I am looking for some helpful books/tutorials on how to write your own compiler simply for educational purposes. I am most familiar with C/C++, Java, and Ruby, so I prefer resources that involve one of those three, but any good resource is acceptable.

The Dragon Book is definitely the "building compilers" book, but if your language isn't quite as complicated as the current generation of languages, you may want to look at the Interpreter pattern from Design Patterns.

The example in the book designs a regular expression-like language and is well thought through, but as they say in the book, it's good for thinking through the process but is effective really only on small languages. However, it is much faster to write an Interpreter for a small language with this pattern than having to learn about all the different types of parsers, yacc and lex, et cetera...

I think Modern Compiler Implementation in ML is the best introductory compiler writing text. There's a Java version and a C version too, either of which might be more accessible given your languages background. The book packs a lot of useful basic material (scanning and parsing, semantic analysis, activation records, instruction selection, RISC and x86 native code generation) and various "advanced" topics (compiling OO and functional languages, polymorphism, garbage collection, optimization and single static assignment form) into relatively little space (~500 pages).

I prefer Modern Compiler Implementation to the Dragon book because Modern Compiler implementation surveys less of the field--instead it has really solid coverage of all the topics you would need to write a serious, decent compiler. After you work through this book you'll be ready to tackle research papers directly for more depth if you need it.

I must confess I have a serious soft spot for Niklaus Wirth's Compiler Construction. It is available online as a PDF. I find Wirth's programming aesthetic simply beautiful, however some people find his style too minimal (for example Wirth favors recursive descent parsers, but most CS courses focus on parser generator tools; Wirth's language designs are fairly conservative.) Compiler Construction is a very succinct distillation of Wirth's basic ideas, so whether you like his style or not or not, I highly recommend reading this book.

I concur with the Dragon Book reference; IMO, it is the definitive guide to compiler construction.

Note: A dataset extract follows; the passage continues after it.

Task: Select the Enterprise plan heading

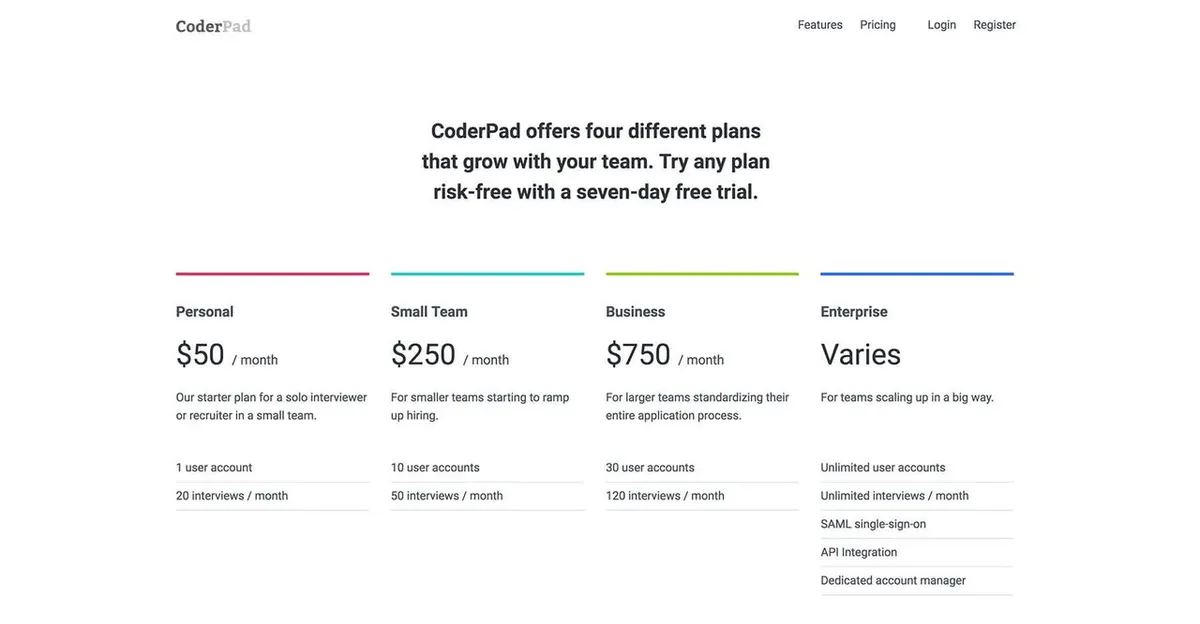Action: (854, 311)
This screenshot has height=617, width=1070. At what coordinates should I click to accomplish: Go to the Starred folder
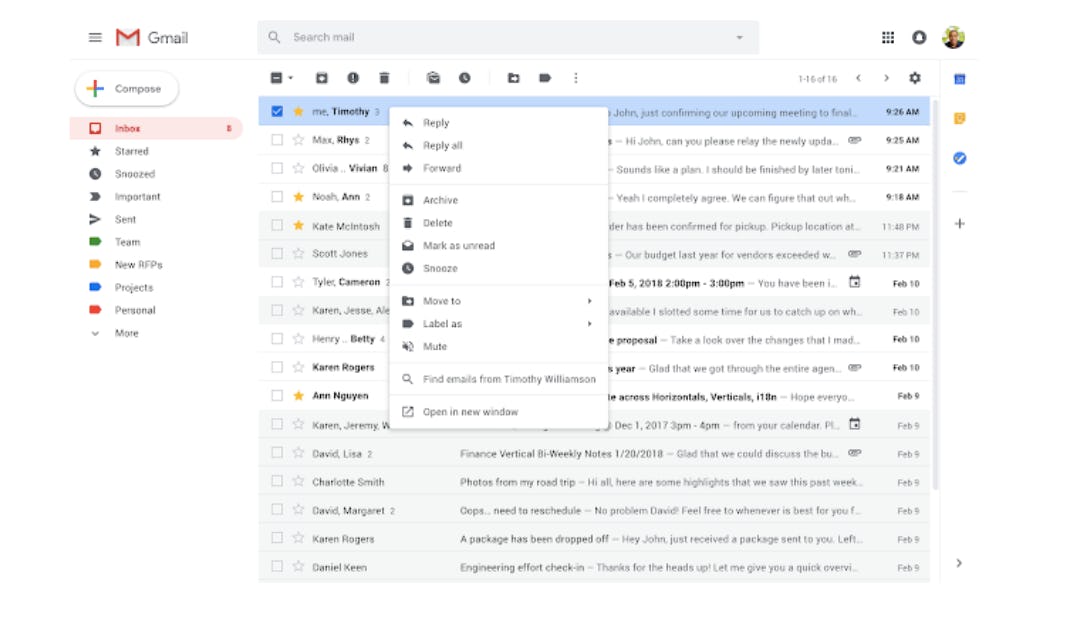[131, 151]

Get ready for some hardcore theory, though.

If you want a book that is lighter on theory, Game Scripting Mastery might be a better book for you. If you are a total newbie at compiler theory, it provides a gentler introduction. It doesn't cover more practical parsing methods (opting for non-predictive recursive descent without discussing LL or LR parsing), and as I recall, it doesn't even discuss any sort of optimization theory. Plus, instead of compiling to machine code, it compiles to a bytecode that is supposed to run on a VM that you also write.

It's still a decent read, particularly if you can pick it up for cheap on Amazon. If you only want an easy introduction into compilers, Game Scripting Mastery is not a bad way to go. If you want to go hardcore up front, then you should settle for nothing less than the Dragon Book.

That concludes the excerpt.